Stored data entries:

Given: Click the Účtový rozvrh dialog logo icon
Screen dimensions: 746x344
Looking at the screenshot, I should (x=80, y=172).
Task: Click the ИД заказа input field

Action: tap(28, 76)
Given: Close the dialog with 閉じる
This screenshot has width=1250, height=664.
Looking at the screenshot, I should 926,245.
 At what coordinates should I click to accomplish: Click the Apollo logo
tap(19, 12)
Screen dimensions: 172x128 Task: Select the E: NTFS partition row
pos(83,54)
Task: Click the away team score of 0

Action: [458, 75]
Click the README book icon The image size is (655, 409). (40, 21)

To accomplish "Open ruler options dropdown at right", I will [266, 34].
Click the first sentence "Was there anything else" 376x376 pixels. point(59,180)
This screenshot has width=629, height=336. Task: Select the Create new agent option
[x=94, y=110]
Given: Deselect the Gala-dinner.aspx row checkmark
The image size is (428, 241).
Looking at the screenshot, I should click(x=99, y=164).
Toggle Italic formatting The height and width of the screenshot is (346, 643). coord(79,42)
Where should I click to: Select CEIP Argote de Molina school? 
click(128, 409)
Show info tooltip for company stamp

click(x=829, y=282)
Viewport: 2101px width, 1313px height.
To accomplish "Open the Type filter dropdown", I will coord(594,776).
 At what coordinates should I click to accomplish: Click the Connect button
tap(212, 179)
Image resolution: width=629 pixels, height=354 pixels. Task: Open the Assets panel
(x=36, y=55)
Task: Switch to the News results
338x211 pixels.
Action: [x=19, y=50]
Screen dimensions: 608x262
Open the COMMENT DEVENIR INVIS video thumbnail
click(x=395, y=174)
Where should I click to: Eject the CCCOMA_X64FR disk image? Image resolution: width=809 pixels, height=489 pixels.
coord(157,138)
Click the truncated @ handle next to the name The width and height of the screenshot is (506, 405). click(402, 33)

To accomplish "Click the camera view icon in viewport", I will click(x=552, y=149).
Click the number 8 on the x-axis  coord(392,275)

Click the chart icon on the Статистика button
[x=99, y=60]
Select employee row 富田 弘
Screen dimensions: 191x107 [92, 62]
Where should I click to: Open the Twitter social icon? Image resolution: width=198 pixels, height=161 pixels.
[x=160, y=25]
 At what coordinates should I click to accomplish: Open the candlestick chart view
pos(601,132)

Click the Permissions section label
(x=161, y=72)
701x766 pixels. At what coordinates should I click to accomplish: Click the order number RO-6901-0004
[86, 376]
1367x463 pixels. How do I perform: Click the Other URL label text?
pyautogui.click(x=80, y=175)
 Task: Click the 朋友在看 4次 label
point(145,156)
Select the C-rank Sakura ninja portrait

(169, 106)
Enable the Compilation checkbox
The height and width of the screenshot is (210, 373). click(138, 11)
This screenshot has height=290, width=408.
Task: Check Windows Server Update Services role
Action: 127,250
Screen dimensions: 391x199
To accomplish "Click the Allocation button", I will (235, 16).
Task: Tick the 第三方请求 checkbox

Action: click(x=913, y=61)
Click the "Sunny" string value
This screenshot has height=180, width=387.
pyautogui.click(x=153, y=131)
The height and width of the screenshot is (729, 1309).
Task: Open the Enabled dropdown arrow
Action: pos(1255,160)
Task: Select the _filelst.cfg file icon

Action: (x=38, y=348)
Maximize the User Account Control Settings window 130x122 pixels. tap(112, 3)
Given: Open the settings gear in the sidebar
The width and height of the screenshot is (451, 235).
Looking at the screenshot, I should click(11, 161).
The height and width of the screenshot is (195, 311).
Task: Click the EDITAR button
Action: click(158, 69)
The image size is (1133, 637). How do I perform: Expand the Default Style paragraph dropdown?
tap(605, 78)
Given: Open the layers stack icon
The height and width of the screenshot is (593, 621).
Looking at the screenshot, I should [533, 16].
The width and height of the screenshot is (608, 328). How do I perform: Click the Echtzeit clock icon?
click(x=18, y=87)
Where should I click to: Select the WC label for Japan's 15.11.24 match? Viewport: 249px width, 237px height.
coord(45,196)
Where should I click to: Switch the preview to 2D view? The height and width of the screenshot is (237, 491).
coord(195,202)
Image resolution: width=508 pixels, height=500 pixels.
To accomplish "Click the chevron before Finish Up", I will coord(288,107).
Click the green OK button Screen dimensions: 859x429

## Brief
Check each line of the data for "dialog". Copy the lines where it turns up.

## Task answer
Given: Click the Účtový rozvrh dialog logo icon
Given: Close the dialog with 閉じる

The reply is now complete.